Peru: Advancements and setbacks in attempts to regulate platform work

Posted on 13.07.2023
Platform workers riding on the street in Peru.

Author: Alejandra Dinegro

On May 15, Lima witnessed, for the third time, a massive demonstration led by delivery drivers associated with the Rappi platform. The triggering factor for this protest action was the introduction of a new modality known as “economical deliveries,” which allows users to place 2 or 3 orders while paying for only one.

These events serve as a reminder that, in 2019, protests also took place in response to arbitrary tariff reductions imposed by the Glovo platform, which directly affected the income of thousands of delivery drivers. Consequently, workers are constantly faced with the dilemma of either increasing their working hours, intensifying their workload, or accepting incentives offered by the platforms during specific days and hours to maintain their income without negatively impacting their ratings within the application. 

In this regard, both the Congress of the Republic and the Ministry of Labor have responded slowly to the actions of the delivery drivers. In 2019, the protests prompted the formation of a Working Group by the Ministry of Labor, to analyse the labor conditions within digital platforms. The final report of this group found indications of an employment relationship, which led to proposals for establishing maximum daily working hours to safeguard the integrity of the drivers, as well as requirements for companies to provide protective equipment and improve communication channels. 

During the Covid-19 pandemic, Peru was one of the first countries in South America to declare a State of Emergency, close its borders, and impose mandatory social isolation starting in March 2020. In May, the government considered resuming certain economic and labor activities, including delivery services.
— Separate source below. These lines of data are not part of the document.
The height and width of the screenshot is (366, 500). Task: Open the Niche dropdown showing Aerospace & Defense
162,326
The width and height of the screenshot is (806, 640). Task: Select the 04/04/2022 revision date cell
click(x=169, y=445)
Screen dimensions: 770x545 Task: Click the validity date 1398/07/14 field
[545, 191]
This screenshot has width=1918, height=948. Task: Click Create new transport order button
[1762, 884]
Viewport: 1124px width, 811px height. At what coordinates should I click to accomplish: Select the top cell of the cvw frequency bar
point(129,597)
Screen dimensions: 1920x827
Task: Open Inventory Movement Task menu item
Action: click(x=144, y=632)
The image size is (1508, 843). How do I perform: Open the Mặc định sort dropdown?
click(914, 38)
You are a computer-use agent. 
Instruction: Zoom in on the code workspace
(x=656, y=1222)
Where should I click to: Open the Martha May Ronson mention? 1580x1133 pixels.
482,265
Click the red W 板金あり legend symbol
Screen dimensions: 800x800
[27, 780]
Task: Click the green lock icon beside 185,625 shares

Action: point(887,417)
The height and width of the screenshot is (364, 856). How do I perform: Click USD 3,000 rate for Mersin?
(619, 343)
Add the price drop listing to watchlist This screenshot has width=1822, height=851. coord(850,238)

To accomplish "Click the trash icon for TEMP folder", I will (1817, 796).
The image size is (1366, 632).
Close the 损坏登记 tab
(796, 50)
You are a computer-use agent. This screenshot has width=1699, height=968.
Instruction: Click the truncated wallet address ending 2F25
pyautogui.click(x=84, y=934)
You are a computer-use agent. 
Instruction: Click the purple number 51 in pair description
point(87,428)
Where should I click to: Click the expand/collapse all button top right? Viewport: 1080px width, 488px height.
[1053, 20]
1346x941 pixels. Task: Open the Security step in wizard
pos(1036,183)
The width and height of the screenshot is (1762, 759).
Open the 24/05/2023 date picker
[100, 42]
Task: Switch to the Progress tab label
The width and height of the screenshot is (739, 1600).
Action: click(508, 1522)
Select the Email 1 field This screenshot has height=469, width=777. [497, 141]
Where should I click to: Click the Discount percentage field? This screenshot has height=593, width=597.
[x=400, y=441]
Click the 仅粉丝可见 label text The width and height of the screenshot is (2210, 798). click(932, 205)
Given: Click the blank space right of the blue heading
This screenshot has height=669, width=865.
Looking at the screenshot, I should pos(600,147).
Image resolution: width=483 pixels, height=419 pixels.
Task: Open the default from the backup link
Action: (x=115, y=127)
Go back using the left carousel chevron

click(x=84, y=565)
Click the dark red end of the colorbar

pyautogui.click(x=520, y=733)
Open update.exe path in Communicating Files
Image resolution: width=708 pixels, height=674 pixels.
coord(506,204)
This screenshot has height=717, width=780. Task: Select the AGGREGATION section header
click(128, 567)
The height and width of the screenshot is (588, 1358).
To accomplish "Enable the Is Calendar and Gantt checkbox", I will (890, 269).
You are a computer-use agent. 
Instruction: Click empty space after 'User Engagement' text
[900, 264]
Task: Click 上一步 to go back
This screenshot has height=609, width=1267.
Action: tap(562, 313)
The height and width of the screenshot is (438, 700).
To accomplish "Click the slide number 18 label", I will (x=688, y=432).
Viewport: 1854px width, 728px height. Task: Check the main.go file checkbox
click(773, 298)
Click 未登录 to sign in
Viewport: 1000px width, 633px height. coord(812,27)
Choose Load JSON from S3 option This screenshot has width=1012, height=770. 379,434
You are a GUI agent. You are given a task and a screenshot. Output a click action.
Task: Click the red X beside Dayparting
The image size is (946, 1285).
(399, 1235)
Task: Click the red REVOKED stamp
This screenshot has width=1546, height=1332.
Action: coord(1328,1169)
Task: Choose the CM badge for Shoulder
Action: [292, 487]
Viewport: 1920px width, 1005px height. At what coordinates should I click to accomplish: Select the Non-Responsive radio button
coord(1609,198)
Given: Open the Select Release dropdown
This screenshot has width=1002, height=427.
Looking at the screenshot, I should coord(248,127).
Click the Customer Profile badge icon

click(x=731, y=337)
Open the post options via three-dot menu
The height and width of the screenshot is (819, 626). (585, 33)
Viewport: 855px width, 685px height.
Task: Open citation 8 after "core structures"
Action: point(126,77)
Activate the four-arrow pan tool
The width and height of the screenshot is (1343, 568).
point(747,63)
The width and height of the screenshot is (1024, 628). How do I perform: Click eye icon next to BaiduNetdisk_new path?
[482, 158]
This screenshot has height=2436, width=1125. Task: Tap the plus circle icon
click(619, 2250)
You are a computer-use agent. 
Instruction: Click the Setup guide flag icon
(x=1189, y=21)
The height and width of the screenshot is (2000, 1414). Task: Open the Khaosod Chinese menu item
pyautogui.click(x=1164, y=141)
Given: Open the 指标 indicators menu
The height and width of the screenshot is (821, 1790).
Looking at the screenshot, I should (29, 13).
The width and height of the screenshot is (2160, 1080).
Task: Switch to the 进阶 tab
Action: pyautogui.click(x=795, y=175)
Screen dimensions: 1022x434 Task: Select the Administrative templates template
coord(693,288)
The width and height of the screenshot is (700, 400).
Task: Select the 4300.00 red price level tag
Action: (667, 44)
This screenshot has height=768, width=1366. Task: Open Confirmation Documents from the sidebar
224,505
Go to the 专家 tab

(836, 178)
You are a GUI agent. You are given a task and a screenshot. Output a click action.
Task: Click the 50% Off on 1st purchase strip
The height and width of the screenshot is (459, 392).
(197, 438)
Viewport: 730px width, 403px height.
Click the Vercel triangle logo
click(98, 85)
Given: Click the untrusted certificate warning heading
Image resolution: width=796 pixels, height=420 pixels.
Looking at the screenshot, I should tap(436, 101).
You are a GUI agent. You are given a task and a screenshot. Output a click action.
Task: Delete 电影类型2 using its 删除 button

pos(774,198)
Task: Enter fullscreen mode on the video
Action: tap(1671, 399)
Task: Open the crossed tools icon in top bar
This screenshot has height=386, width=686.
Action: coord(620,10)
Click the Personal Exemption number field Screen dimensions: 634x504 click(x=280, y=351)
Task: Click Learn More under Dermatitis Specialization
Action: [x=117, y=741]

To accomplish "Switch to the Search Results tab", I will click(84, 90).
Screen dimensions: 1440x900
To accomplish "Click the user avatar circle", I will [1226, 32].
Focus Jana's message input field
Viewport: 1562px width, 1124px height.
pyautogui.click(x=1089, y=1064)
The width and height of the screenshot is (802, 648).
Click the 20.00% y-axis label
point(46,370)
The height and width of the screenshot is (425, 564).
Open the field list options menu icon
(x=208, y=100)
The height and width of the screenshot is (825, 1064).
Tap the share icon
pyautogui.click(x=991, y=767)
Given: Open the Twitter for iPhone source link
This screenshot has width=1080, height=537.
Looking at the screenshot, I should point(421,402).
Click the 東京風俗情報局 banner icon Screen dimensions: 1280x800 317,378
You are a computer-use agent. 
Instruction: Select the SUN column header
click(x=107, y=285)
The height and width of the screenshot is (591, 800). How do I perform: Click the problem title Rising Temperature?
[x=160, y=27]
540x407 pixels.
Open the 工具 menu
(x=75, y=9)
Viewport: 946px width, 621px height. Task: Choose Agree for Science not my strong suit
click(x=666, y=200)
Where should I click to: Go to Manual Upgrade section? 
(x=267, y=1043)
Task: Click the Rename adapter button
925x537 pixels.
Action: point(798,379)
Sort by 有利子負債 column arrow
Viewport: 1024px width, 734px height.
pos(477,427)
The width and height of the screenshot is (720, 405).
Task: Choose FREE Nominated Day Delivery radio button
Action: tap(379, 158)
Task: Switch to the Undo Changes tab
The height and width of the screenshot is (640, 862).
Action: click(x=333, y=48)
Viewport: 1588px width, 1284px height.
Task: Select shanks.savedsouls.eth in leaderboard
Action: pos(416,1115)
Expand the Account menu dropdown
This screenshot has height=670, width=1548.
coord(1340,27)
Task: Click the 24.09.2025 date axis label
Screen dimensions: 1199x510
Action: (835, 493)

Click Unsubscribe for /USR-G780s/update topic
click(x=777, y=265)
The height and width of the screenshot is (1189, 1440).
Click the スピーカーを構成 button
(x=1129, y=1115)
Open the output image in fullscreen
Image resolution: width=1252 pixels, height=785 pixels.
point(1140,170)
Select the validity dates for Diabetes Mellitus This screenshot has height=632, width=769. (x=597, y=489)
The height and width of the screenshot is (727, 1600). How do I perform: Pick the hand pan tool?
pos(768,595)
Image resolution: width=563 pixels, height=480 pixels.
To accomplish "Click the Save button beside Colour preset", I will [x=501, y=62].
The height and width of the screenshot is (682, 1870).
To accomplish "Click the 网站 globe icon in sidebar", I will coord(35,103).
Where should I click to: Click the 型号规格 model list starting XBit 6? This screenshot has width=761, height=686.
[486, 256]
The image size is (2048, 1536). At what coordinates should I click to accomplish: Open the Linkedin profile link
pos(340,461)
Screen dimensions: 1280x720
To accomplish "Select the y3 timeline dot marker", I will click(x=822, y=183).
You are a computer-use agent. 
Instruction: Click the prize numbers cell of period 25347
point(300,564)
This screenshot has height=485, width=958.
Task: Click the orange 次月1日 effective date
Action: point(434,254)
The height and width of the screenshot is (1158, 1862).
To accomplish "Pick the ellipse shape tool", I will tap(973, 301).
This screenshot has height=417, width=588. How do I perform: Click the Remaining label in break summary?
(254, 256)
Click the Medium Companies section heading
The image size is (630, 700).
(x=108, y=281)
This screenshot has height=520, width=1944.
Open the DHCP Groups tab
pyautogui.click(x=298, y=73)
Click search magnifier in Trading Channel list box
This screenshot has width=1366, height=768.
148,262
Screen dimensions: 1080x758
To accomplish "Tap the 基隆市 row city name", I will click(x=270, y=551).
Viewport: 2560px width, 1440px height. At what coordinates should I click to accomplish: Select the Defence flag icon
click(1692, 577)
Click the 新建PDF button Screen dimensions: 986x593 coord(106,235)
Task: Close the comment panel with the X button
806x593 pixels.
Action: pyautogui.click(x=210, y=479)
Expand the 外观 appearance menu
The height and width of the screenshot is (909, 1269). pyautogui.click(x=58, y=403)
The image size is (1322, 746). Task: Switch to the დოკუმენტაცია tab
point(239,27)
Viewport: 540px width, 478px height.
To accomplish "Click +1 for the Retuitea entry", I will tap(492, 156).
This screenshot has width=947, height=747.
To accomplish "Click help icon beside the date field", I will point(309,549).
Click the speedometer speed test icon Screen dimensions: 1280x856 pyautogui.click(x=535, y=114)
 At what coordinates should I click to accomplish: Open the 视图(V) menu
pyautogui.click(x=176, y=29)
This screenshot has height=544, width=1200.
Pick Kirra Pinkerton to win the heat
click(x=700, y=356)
However, it was only in August that delivery services were officially included in the list of essential activities, alongside sectors such as healthcare, telecommunications, transportation, and cleaning.

The mandatory social isolation also impacted the mobility sector, with the government stating that app-based taxis were considered private vehicles and, therefore, were not authorized or regulated to provide transportation services, hence strictly subject to quarantine measures. This forced several platforms to adopt changes such as offering new services and promotions, among others. 

However, with the gradual resumption of these activities, the vulnerability of the delivery and mobility sector became evident. They lacked mechanisms for oversight, legal protection, and access to resources such as Severance Pay (CTS) or Pension Funds, which were available to formal workers. Furthermore, ensuring compliance with the sanitary protocols established by Ministerial Resolution N°163-2020-PRODUCE remained a significant challenge. 

As a result, the protests this year have once again brought to the forefront the pending legislative debates and various proposals that have been under discussion since 2016 in the Congress of the Republic. While the discussion has primarily focused on the most popular digital platforms related to delivery and mobility, it is important to highlight that the problem is more extensive: the existence of a large number of independent workers in Peru, whether in traditional companies or in the collaborative economy, who work and generate income without having access to labor rights. 

Since then, various members of Congress have attempted to address this issue from different perspectives. The first group of proposed bills aims to regulate delivery and mobility services by creating a national registry to transparently assign responsibilities to platforms and provide minimum guarantees to users. Notably, Bill N°3456/2018 made significant progress by proposing to ensure security, particularly for women, in the taxi service managed by technology-mediated companies, ultimately becoming law. 

A second group of proposals focuses on regulating specific aspects, such as access to social security, by suggesting shared formulas between platforms and delivery drivers. Within this group, Bill N° 7567/2020-CR, which seeks to “guarantee minimum working conditions for workers providing delivery or mobility services through digital platforms,” was approved in the first vote by the Plenary of Congress. 

Lastly, a third group of proposals explicitly addresses labor regulation and the granting of labor rights through dependent employment relationships. Currently, the Bill N° 018/2021 received an approving opinion from the Labor and Social Security Commission in mid-June of this year. However, in contrast to this proposal, Bill N° 1536/2021 aims to establish the category of independent service provider for individuals who provide delivery, messaging, and mobility services, among others, through a digital platform. 

The recent protests have prompted a new stage of parliamentary debate and emphasized the need to find concrete solutions for individuals generating income through digital platforms. Nevertheless, both the Congress of the Republic and the Executive branch must take concrete actions, such as forming a new working group, establishing oversight protocols, or passing legislation. Furthermore, there is a need to generate conceptual input from labor law to address the new forms of employment and the challenges they pose in terms of defining worker and employer relationships. 

In conclusion, the advancements and setbacks in attempts to regulate platform work in Peru highlight the necessity of establishing a legal framework that guarantees workers’ rights and promotes fair labor conditions within the digital economy. The protests have played a crucial role in bringing these issues to the public agenda and driving legislative actions, but further efforts are required to achieve effective regulation that safeguards the labor rights of workers in platform-based employment.